Segment Open

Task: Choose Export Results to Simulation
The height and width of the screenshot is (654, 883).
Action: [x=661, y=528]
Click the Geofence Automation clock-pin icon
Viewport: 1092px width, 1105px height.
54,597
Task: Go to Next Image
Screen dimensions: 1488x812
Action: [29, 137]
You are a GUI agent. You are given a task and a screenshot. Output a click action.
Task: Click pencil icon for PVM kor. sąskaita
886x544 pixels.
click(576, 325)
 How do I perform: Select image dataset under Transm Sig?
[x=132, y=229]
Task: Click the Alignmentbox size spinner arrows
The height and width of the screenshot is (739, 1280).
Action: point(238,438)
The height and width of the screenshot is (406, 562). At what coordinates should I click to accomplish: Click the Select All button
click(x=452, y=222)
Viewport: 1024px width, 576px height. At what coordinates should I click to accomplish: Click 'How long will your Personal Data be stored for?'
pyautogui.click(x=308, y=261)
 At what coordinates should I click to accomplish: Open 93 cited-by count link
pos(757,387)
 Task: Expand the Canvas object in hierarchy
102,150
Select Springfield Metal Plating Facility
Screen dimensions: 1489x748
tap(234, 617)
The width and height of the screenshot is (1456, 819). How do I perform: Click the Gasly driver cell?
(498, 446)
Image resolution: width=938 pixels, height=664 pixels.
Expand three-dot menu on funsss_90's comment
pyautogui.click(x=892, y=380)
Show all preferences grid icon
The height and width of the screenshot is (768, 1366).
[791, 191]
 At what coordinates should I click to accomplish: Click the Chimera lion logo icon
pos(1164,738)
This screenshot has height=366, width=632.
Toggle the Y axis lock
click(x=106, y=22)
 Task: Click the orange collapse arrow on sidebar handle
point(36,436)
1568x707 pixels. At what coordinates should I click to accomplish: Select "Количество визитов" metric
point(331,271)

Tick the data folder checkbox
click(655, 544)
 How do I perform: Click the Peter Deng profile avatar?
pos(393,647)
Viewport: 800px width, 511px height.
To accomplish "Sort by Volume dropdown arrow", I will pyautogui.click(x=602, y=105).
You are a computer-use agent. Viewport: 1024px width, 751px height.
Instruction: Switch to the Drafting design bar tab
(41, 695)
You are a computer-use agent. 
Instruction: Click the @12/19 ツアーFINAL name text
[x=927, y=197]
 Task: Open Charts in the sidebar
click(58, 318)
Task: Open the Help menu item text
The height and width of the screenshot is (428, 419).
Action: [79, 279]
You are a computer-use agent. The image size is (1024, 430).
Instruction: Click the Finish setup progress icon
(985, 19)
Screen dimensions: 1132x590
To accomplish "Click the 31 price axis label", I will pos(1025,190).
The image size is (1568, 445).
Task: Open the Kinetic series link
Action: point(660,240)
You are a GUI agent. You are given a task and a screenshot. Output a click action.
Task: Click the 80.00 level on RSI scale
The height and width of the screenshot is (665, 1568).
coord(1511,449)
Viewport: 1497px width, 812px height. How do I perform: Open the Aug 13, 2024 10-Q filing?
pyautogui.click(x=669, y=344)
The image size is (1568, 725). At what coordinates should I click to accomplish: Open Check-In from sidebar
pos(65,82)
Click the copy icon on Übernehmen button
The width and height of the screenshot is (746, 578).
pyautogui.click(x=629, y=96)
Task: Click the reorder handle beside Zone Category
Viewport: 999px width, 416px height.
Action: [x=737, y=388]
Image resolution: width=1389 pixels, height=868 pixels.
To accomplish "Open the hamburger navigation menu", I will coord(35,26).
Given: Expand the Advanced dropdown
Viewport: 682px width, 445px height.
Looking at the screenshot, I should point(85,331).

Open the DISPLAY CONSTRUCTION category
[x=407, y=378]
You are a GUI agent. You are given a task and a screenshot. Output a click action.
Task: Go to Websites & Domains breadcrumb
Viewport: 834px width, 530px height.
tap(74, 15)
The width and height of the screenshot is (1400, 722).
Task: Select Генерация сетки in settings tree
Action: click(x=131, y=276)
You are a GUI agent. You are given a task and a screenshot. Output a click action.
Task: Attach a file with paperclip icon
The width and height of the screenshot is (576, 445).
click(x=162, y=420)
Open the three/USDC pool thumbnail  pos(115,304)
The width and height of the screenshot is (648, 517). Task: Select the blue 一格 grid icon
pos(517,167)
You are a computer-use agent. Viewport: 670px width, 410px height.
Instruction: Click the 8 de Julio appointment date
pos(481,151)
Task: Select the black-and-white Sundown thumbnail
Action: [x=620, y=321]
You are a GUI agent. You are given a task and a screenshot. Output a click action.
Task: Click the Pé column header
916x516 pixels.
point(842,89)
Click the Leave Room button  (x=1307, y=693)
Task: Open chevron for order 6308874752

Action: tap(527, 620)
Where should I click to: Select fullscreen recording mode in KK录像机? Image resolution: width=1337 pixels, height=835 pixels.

Segment Closed

● **Exercise prompt**
The line containing "Instruction: Click the 8" marks the start; retype it and each line after it through the end of the records above, exactly.

● **Worked solution**
Instruction: Click the 8 de Julio appointment date
pos(481,151)
Task: Select the black-and-white Sundown thumbnail
Action: [x=620, y=321]
You are a GUI agent. You are given a task and a screenshot. Output a click action.
Task: Click the Pé column header
916x516 pixels.
point(842,89)
Click the Leave Room button  (x=1307, y=693)
Task: Open chevron for order 6308874752

Action: tap(527, 620)
Where should I click to: Select fullscreen recording mode in KK录像机? Image resolution: width=1337 pixels, height=835 pixels.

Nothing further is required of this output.